Point & Figure Calculations with Python and MySQL
How to save plot symbols and buy/sell signals to a database for quantitative analysis.
A few weeks ago, I posted an article about how to use Python and MySQL to set up an ETL data pipeline into Amazon RDS for stock market data, using stock market data from Intrinio. In this article, I’m going to explain one way to make use of that RDS database to store calculations and generate trading signals using the Point & Figure charting methodology popular with many momentum-focused investors. This process assumes that you have already built and populated a historical database of security prices in AWS RDS as described in my previous article:
Build Your Own Stock Market Data ETL Pipeline on AWS RDS
Over the last decade, the internet has delivered a huge volume of stock market data into the hands of individual…
Point & Figure charting has been around for a long time. It was invented in the late nineteenth century and was used by Charles Dow and many other stock market analysts before computers were invented. P&F charts consist of alternating columns of “X” and “O” symbols, representing periods of rising or falling stock prices respectively. Stockcharts.com and Investopedia both provide extensive explanations of how P&F charts work. If you want to really study P&F charting in detail, the two most authoritative books on this topic are
Point & Figure Charting by Thomas Dorsey
The Definitive Guide to Point and Figure by Jeremy Du Plessis
In this explanation, I use the term “stock price” to represent any time series of price movements, which could be for a stock, ETF, index or any tradable market instrument. Essentially, when a stock’s price is rising, it is reflected in a rising column of X’s. A new X symbol is added to the top of the column when the price rises by more than a set threshold, called the “box size”. Conversely, a new O symbol is added to the bottom of the column when the stock price drops by more than the set box size. Box sizes can be set using several methods. I prefer the percentage method which automatically scales with the stock price.

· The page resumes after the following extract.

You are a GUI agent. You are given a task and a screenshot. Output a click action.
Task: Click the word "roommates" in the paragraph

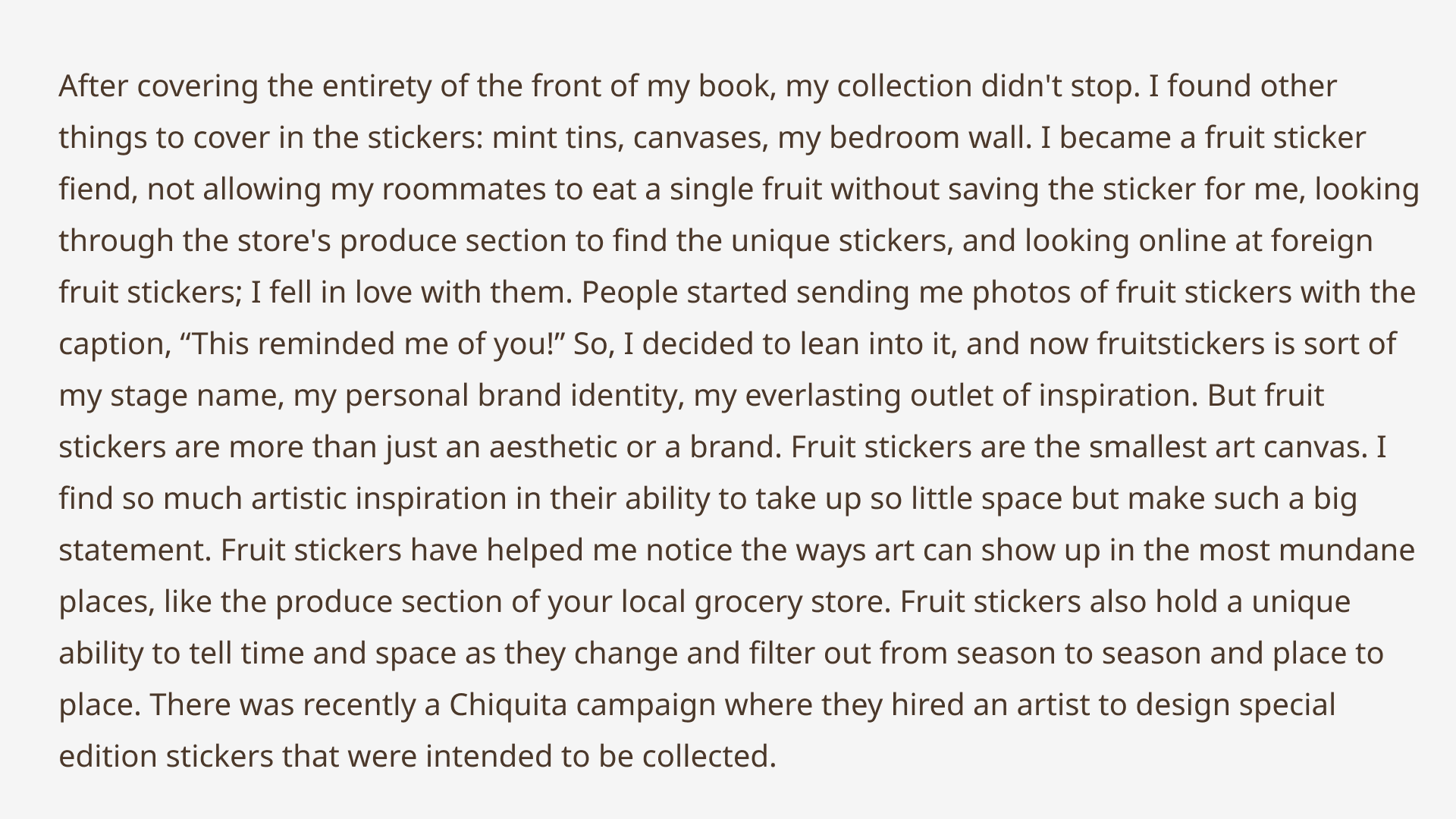click(x=463, y=190)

Setting the box size higher will filter out more noise and highlight longer-term trends. A box size threshold is typically set higher for high volatility instruments, such as individual stocks, and lower for slower-moving instruments such as mutual funds or ETFs. Typically, box size settings range between 1% and 6%.
In this way, P&F charting filters out the noise by only recording price movements larger than the box size. A P&F chart will reverse from X’s to O’s, or vice versa, when the stock price has reversed by more than a set number of boxes, typically 2 or 3 boxes. Most P&F practitioners use a 3-box reversal threshold.
A “BUY” or “SELL” signal is observed when a column of X’s rises above the highest level of the most recent previous X column, or a column of O’s falls below the lowest level of the most recent previous column of O’s. Stop-loss points, entry points and target prices can be calculated in similar programmatic ways.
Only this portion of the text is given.